There were plenty of story lines coming into this game. The Colts has thrown away a perfect season at home in Week 16 against the Jets. Would resting the starters come back to plague the Colts as it had (as many perceived at least) in past seasons? Was this a Colts team good enough to come out and win after almost 3 weeks of no real game action?
Then there were the Ravens. The sixth seed in the AFC and had to travel to Foxboro in the opening round. In that game, the Ravens proceeded to blow out New England, in New England, in the Wild Card. Would a Ravens team that crushed New England be able to do it again in Indianapolis?
In the first quarter, it seemed like it was possible as the Ravens held the high powered Colts offense in check. Billy Cundiff and Matt Stover traded field goals in the first frame, and that was it. 3-3 after one.
It stayed that way until Peyton Manning engineered an eight minute drive in the second quarter ending with a 10 yard touchdown pass to Austin Collie with two minutes to go in the half.
After three Joe Flacco incomplete passes, the Colts got the ball back with about a minute and thirty seconds left on the clock. Manning proceeded to march the Colts right back down the field, and tossed a three yard score to Reggie Wayne with six seconds left in the half.
In a two minute span it was from 3-3 to a 17-3 Colts advantage.
That was most of the scoring from there. Stover would add a field goal late in the fourth to make it 20-3, which would be the final. It was the lowest point total the Colts had allowed in the playoffs since the Baltimore Colts beat the Cleveland Browns by the same score in 1971.
But let’s talk about the Colts dominance in the game, especially on defense. They held the Ravens to 87 yards on the ground and 189 yards through the air. The Colts also forced four turnovers in the contest.

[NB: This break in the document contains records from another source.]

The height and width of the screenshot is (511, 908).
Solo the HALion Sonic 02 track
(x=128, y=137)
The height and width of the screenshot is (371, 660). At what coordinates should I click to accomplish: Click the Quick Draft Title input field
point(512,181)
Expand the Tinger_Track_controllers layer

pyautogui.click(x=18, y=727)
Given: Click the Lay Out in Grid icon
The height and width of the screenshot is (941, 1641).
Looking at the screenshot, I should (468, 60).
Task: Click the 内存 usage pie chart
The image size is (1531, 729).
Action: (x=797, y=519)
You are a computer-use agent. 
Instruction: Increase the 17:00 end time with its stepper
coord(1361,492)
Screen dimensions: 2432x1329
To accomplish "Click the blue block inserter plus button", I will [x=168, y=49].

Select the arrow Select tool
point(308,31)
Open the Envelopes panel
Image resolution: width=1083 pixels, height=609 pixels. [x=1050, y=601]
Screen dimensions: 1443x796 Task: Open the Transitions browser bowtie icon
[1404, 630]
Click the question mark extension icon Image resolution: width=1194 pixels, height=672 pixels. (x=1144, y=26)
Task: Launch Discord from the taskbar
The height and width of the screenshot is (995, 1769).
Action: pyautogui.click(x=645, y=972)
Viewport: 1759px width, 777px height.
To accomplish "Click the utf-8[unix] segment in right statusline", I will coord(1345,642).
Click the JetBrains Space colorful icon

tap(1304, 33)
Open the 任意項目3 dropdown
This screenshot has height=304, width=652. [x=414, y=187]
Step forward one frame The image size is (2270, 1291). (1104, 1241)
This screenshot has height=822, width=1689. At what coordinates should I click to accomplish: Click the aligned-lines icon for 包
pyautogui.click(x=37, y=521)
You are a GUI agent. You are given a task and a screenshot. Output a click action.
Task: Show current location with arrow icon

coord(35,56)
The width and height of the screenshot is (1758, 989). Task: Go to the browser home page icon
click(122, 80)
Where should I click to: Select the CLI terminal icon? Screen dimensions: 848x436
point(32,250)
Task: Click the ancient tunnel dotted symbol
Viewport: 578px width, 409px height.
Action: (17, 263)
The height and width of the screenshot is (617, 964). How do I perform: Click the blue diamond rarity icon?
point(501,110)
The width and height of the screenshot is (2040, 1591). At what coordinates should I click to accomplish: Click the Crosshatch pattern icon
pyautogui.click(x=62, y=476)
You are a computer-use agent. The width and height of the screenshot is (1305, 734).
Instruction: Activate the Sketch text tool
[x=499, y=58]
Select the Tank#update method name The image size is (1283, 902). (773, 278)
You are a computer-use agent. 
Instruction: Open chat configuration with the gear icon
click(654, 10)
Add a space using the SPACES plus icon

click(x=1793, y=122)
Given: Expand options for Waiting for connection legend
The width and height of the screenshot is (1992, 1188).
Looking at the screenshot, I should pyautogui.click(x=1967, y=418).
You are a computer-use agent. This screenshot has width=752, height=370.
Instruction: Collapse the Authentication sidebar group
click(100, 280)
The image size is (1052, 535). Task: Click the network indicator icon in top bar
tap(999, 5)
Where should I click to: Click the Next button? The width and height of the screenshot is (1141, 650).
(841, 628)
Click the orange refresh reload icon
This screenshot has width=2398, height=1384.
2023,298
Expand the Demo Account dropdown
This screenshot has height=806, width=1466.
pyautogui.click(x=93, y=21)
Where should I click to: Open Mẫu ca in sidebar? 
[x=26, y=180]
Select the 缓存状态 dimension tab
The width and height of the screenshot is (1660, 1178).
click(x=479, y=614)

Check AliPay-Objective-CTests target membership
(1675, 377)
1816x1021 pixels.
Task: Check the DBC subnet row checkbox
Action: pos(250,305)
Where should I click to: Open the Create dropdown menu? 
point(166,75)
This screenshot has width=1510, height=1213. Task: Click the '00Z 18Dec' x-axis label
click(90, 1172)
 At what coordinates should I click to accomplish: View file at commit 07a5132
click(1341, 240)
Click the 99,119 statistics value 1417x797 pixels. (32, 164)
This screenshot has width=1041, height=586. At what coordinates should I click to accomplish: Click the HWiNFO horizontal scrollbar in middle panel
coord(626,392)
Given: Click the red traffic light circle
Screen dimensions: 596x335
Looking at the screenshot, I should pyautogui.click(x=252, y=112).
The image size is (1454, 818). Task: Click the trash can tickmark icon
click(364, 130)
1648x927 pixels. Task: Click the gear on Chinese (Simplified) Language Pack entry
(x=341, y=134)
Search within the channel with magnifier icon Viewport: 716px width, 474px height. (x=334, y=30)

This was all on a day where the Colts offense was not at it’s best. Manning threw 44 times for only 246 yards, two scores, and a pick. The running game was worse. The Colts ran for 42 yards on 25 carries. Not good.
In all, it was a performance that, I would say, was better than the Divisional Round game against the Ravens in 2006. This one is a little more forgotten, probably because of the Super Bowl loss a few weeks later.